— start DATA ROWS —
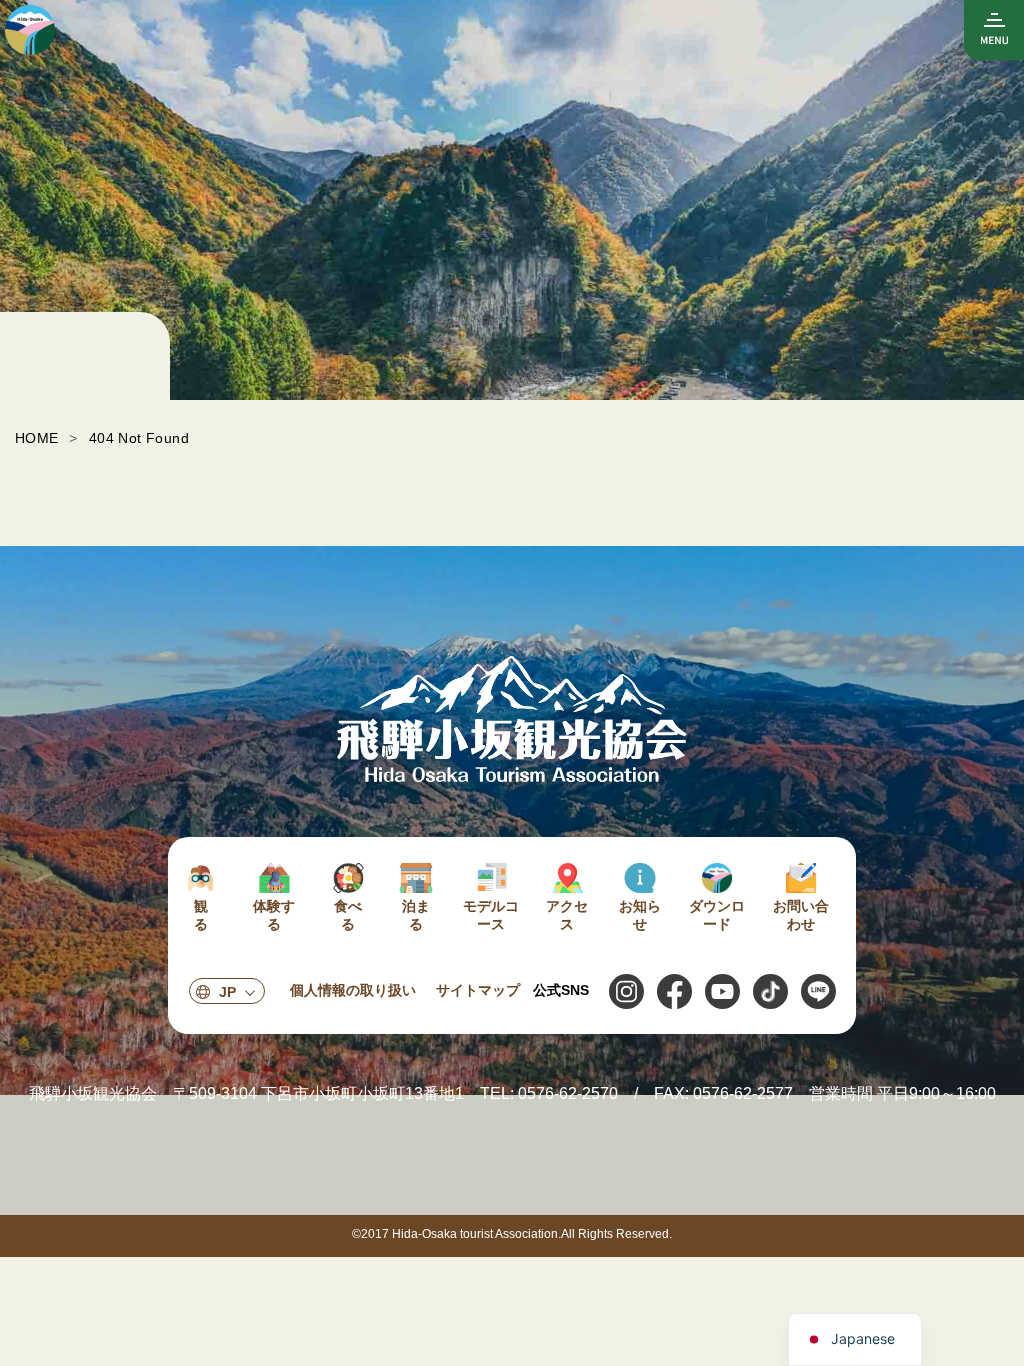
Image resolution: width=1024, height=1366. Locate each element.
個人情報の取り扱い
— end DATA ROWS —
— start DATA ROWS —
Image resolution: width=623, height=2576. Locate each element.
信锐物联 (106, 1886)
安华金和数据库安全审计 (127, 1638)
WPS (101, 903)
— end DATA ROWS —
▶ _WHAT THE TASK REQUIRES_
Convert everything in the records from the line containing "Image resolution: width=623, height=2576." down to the line containing "WPS (101, 903)" into a JSON list of strings, one string per line, leaving out blank lines.

▶ _COMPLETED TASK_
[
  "Image resolution: width=623, height=2576. Locate each element.",
  "信锐物联 (106, 1886)",
  "安华金和数据库安全审计 (127, 1638)",
  "WPS (101, 903)"
]